Profile Image for Amira Deliwala.
6 reviews5 followers
July 27, 2014
This book is amazingg...
However its historical non fiction..or may be metafiction. this book is an eye opening . It gives you the overview of the wives from bibical times to roman, Rennaissance period.
& how it was changed in 2002.

Recommended to those who love historical.novels.. ♡
Profile Image for B.
868 reviews38 followers
June 17, 2024
What I was looking for when I cracked open A History of the Wife:

- How did we get to the institution of marriage? What preceded it, and how did we establish wedding/marriage rites that turned a woman into a financial transaction?
- How did we move from that financial transaction to seeking love? What social movements helped the change?
- How do we reconcile the history of marriage as women in the current moment?

Okay, that last one isn't fair because this book was published in 2000. Speaking of, this book feels like it was written in 2000. That is, there are portions of it that feel quite dated. "There are these people called lesbians" type of dated shit. I don't really hold it against author Marilyn Yalom, though; she's reflecting the time in which she wrote this book. But A History of the Wife certainly isn't timeless.

It begins with the Bible. And here we'll pause, because it's important to note that this is A history of the wife, not THE history. The "A" in this case is white, European/New World. That's fair - to tackle every history of wifedom would have resulted in an unwieldy, tome-like book.

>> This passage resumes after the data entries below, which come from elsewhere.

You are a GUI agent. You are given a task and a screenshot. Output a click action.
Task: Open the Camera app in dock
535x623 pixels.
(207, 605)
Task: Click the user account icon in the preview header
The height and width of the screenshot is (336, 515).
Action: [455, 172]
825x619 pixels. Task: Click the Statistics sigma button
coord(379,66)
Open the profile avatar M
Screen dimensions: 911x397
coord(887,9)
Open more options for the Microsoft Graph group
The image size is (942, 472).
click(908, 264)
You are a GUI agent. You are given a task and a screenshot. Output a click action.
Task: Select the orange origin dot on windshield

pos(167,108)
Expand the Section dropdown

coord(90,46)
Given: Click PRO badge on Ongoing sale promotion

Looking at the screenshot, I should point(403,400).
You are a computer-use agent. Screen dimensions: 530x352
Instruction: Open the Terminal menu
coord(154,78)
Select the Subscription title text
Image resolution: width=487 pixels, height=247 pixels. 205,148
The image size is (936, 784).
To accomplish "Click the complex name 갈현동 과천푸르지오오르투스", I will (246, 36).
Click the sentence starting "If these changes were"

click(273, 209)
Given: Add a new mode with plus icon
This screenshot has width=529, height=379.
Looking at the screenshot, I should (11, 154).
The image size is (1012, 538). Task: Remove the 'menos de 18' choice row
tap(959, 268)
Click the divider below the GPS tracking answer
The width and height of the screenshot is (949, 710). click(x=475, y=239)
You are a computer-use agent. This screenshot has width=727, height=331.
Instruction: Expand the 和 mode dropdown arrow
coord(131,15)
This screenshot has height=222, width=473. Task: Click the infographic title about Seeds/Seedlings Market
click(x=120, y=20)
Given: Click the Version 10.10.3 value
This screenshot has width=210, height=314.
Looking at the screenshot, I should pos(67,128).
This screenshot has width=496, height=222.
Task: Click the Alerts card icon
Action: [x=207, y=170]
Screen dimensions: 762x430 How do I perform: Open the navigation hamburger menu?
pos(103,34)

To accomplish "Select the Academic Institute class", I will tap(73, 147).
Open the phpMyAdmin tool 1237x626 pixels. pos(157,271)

Okay, so, we breeze through the Bible and the Eve stuff and dudes propagating outside of marriage to ensure their line continues or whatever. From there, we hop to Ancient Greece, Ancient Rome, and all too soon we're in Medieval Europe. I felt a touch of whiplash, particularly since there's a surprising amount of repetition in this book. Whenever Yalom transitions to a new era/new location, she reiterates what we already know to be true: when it comes to the White European Woman, she was expected to be subservient, homebound, and pious.

The medieval portion moves around Europe, detailing shades of the same color in Britain, Germany, Italy, etc. We get some short stories of real women and the challenges they faced as Wife and Woman. The anecdotes were interesting, but they did feel a little rushed since Yalom was trying to fit an entire history into 400 pages.

Once we're in the mid-1600s we move to the New World and essentially park it there. We learn about some Puritan ladies, we get the barest sketch of the 18th century, and then BOOM it's the Civil War. Again, it all felt very rushed-yet-familiar. We also get 0 reference to witchcraft, even though many husbands (including the famous Giles Corey) accused and thus put their wives to death for that "crime."

Yalom is most energized when we hit the 20th century, retelling the fight for the vote, WII and women flooding the work force, feminism and the books that cracked wifehood/motherhood open, the fight for reproductive rights (painful to read in the current moment), and the future of marriage and being a wife at the dawn of the 21st century. It honestly felt like this book would have been best served to have focused far more on 1900 - 2000, with callbacks to previous eras. This is where Yalom shone brightest.

Wow, okay, my review kinda plodding and lackluster. That might make it seem as though I didn't enjoy this book. I did. I appreciated the evolution of Wife from financial transaction and property to a partner in household and family. I'll gripe about the pace of the book, and the redundancies that should have been cut, but it's important for this book to exist, and I got some good nuggets out of it.